On April 14, 2026, Washtenaw County Judge Cedric Simpson sentenced former Michigan football coach Sherrone Moore to 18 months of probation. During sentencing, Simpson stated on the record that Moore was spared the “full wrath of the court” due in part to a letter from his wife. That statement is not a footnote; it’s the whole story. When a court openly attributes leniency to personal narrative, the question is no longer whether disparity exists, but becomes who gets to present one at all.
The Letter That Changed the Sentence
Courtrooms like to project impartiality. Rules. Records. Structured discretion applied uniformly to similarly situated defendants.
Then a judge says the quiet part out loud.
On April 14, 2026, Washtenaw County Judge Cedric Simpson sentenced former Michigan football coach Sherrone Moore to 18 months of probation. Not a harsher sanction. Probation. And the justification was not buried in a guideline calculation or a statutory factor. It was stated plainly: Moore was spared the “full wrath of the court” in part because of a letter from his wife.
That single statement matters more than the sentence itself. It exposes what actually drives outcomes when the right defendant is standing at the podium.
Mitigation is a legitimate part of sentencing. Personal history matters. Courts are allowed to weigh humanity. But there is a line between consideration and selective grace, and that line is crossed when leniency is articulated as the product of a personal letter rather than documented statutory factors. Once a court identifies the specific vehicle of favoritism, the disparity is no longer hidden. It is in the record.
What “Judicial Discretion” Actually Looked Like Here
The Simpson sentencing acknowledged three things on the record. First, that emotional narrative influenced the outcome. Second, that a personal relationship materially affected sentencing. Third, that the “full wrath” standard exists as a benchmark and was consciously withheld.
That is not hidden bias operating through subconscious preference. That is articulated disparity. And articulated disparity is measurable in ways that implicit bias is not.
Judge Simpson’s statement creates a documented record in which personal mitigation, specifically a spousal letter, is identified as a factor that moved Moore away from the court’s stated punitive baseline. This is not speculation about judicial motivation. It is the judge’s own characterization of what happened.

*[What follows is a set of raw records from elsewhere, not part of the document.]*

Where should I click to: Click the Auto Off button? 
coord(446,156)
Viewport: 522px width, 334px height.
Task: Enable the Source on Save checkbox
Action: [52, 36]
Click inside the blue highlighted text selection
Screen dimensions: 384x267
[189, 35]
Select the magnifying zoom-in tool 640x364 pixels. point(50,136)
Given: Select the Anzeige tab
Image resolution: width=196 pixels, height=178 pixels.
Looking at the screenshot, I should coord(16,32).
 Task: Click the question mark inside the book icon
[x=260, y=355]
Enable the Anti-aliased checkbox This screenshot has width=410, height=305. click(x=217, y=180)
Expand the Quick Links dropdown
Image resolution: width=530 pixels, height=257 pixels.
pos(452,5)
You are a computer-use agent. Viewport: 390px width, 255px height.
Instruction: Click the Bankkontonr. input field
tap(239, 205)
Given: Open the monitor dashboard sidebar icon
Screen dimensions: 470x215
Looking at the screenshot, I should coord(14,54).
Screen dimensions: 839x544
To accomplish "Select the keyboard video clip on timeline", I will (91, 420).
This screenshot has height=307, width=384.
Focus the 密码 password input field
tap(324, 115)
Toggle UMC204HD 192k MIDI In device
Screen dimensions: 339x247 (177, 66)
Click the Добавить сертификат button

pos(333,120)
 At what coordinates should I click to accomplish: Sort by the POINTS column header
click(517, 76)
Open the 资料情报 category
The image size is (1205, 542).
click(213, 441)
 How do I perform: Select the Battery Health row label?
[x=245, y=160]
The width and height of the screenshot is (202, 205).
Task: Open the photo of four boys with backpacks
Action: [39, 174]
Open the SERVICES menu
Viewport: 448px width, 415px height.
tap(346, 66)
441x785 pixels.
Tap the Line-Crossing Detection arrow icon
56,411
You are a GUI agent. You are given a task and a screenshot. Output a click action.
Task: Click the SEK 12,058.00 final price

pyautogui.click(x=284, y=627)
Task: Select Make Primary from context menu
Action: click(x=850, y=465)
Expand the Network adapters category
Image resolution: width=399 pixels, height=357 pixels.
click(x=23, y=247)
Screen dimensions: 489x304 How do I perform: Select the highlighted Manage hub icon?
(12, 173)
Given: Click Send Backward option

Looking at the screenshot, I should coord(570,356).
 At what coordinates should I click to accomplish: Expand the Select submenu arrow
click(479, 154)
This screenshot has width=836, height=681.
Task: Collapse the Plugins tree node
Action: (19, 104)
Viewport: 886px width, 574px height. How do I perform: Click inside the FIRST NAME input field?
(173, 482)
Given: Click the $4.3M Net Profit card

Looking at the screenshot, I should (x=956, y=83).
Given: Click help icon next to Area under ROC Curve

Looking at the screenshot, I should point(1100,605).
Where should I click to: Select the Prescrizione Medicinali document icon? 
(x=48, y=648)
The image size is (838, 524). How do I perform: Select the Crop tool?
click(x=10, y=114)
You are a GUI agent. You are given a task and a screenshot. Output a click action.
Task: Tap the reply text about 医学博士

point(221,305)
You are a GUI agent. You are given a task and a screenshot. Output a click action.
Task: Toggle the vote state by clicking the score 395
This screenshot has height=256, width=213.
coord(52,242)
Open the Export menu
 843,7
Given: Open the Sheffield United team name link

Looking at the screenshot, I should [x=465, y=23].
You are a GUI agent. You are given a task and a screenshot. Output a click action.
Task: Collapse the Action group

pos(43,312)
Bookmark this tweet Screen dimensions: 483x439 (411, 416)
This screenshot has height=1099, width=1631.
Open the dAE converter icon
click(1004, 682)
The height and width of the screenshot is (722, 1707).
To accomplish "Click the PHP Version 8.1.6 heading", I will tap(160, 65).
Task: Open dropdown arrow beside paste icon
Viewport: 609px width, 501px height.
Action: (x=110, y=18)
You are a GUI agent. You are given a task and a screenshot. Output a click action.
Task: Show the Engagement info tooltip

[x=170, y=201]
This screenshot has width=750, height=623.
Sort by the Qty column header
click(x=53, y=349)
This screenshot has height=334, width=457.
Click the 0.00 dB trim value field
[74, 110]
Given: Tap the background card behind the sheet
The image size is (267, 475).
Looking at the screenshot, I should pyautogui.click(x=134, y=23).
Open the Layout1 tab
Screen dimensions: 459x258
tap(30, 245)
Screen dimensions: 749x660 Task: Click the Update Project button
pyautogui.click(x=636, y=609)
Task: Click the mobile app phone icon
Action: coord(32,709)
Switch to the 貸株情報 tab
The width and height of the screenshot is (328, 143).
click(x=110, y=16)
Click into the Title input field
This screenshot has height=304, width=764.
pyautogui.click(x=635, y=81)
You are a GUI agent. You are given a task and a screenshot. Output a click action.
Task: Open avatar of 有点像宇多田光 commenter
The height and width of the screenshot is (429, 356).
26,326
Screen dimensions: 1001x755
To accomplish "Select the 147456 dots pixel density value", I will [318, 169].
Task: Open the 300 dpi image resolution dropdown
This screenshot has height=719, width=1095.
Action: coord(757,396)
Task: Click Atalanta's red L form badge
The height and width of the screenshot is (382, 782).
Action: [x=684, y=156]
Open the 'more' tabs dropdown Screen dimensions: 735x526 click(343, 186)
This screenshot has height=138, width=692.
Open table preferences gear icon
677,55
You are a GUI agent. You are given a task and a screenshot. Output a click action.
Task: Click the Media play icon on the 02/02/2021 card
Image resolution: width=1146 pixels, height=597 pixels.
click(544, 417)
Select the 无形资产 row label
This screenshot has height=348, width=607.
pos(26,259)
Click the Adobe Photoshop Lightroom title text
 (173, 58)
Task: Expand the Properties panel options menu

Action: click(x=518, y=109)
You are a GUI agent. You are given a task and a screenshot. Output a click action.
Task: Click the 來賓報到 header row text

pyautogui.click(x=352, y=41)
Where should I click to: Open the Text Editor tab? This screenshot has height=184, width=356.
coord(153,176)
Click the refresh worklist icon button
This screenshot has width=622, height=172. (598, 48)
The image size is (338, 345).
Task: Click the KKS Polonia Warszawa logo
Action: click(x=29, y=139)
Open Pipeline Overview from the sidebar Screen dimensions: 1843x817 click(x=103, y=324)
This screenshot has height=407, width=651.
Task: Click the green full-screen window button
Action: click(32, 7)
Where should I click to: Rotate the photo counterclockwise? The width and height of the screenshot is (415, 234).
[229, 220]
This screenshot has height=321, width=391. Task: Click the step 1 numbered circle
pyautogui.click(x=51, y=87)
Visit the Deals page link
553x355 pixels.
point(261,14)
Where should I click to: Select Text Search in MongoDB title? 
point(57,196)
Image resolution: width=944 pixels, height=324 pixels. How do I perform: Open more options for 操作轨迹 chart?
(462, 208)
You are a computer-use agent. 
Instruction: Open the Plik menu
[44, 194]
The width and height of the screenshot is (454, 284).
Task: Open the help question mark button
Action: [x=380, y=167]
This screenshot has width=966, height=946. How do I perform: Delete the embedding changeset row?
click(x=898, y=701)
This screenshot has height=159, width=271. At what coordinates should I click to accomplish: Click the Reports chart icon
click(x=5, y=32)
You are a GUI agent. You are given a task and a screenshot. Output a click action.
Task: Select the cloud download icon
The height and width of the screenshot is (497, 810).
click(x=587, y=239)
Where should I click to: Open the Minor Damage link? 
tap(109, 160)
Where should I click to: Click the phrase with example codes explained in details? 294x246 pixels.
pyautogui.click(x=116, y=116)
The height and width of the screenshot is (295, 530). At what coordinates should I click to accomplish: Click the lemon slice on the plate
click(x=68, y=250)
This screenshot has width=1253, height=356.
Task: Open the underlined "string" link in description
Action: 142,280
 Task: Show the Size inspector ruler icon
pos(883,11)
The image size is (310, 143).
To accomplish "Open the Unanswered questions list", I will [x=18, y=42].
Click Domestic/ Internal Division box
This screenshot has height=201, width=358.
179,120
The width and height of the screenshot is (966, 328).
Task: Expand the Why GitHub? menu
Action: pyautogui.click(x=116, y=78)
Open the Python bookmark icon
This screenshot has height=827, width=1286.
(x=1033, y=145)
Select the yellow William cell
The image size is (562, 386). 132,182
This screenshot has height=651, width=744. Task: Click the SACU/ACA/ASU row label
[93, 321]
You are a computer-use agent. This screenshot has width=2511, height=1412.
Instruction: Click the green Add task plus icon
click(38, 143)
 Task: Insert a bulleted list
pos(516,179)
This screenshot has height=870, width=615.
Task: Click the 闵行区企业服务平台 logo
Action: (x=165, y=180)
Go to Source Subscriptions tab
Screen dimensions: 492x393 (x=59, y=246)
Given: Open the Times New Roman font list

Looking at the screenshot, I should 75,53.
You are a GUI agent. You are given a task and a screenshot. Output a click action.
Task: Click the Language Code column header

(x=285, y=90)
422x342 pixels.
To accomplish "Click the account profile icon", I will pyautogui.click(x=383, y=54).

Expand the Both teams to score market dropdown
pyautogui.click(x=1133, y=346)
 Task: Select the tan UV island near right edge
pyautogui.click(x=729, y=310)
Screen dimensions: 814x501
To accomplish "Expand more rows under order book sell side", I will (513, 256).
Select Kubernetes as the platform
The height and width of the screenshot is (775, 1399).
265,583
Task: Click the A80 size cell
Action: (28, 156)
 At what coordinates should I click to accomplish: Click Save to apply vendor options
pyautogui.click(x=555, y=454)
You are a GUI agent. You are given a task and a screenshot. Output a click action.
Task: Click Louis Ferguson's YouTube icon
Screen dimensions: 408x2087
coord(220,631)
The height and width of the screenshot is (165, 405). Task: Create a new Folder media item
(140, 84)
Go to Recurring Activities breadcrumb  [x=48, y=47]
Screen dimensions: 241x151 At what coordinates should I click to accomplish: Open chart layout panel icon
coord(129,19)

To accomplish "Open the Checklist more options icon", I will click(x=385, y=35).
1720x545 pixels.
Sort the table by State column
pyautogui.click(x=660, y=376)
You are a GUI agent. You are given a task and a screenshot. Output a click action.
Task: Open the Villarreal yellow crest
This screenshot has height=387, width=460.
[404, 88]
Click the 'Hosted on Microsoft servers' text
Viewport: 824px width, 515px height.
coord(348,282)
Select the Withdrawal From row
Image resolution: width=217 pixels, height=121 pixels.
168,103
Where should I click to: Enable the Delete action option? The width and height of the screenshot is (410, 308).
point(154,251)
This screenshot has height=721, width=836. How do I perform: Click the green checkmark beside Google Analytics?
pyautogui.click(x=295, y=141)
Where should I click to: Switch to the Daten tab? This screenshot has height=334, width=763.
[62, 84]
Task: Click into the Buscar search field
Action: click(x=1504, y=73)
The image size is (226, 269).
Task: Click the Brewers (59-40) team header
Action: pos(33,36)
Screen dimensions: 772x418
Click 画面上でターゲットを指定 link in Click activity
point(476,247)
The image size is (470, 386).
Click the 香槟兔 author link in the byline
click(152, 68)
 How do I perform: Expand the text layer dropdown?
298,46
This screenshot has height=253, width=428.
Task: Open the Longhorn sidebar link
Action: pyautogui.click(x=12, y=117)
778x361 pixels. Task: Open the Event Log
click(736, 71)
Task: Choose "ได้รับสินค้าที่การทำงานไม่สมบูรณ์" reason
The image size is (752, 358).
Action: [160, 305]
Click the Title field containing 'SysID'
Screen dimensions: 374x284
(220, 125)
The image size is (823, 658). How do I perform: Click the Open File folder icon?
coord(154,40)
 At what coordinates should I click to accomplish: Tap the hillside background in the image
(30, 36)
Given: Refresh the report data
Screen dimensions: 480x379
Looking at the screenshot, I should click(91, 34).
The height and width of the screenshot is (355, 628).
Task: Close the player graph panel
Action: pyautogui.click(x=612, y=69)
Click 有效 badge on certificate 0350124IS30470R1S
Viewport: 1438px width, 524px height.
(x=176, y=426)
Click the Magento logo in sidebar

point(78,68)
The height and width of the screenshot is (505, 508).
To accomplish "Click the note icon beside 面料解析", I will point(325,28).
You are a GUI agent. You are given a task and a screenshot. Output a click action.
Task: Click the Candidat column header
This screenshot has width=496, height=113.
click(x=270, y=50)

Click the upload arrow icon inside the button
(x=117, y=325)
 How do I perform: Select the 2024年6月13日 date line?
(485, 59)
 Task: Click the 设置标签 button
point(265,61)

The Washtenaw Gap: Grace vs. the Grind
This case is not about one defendant receiving probation. It is about contrast.
In the same jurisdiction, high-visibility defendants can present compelling personal narratives and receive judicial restraint. Others move through the system on what can only be described as the prosecutorial grind: aggressive charging decisions, limited tolerance for mitigation, minimal deviation from punitive outcomes, and narrative suppression rather than narrative consideration.
Same court system. Structurally different experience. That is the gap, and the Moore sentencing makes it traceable.
Presided over the April 14, 2026 sentencing of former Michigan football coach Sherrone Moore. On the record, attributed Moore’s probation outcome in part to a letter submitted by Moore’s wife, stating that Moore was spared the full punitive baseline of the court as a result of that personal mitigation.
Where This Intersects with the Savit and Kerry Pattern
Selective sentencing does not operate in a vacuum. It tracks directly with selective prosecution.
The Moore sentencing adds a second observable layer to a pattern Clutch Justice has been tracking in Washtenaw County. If charging discretion already varies by defendant profile, and judicial outcomes also vary by narrative access and personal positioning, the cumulative picture is a system where legal exposure does not track uniformly with conduct. It tracks with who you are, who speaks for you, and how your story is presented.
Charging discretion determines who gets prosecuted aggressively and who does not. Sentencing discretion determines who receives leniency and who receives consequences. The Moore sentencing provides documentation of both operating in the same jurisdiction, in a case where the outcome was explicitly attributed to personal narrative access.
Stalking Enforcement: Where the Standard Fractures
Layer in the stalking enforcement pattern across Michigan and the picture gets sharper.
In Allegan County and jurisdictions outside Washtenaw, defendants have faced enforcement under stalking statutes even in cases where the alleged victim initiated or continued contact. Courts have applied the technical violation standard rigidly, without the kind of contextual analysis or mitigation window that Washtenaw has demonstrated in other matters.
In Washtenaw, the documented pattern includes prosecutorial discretion not to pursue stalking in certain cases, and judicial willingness to soften outcomes based on personal mitigation. The divergence is not attributable to differences in the law. Michigan’s stalking statute does not vary by county. The divergence is in application.
When application of the same statute produces materially different outcomes depending on jurisdiction and defendant profile, the system is no longer functioning as a uniform legal standard. It is functioning as a set of jurisdictional philosophies that happen to use the same statutory language.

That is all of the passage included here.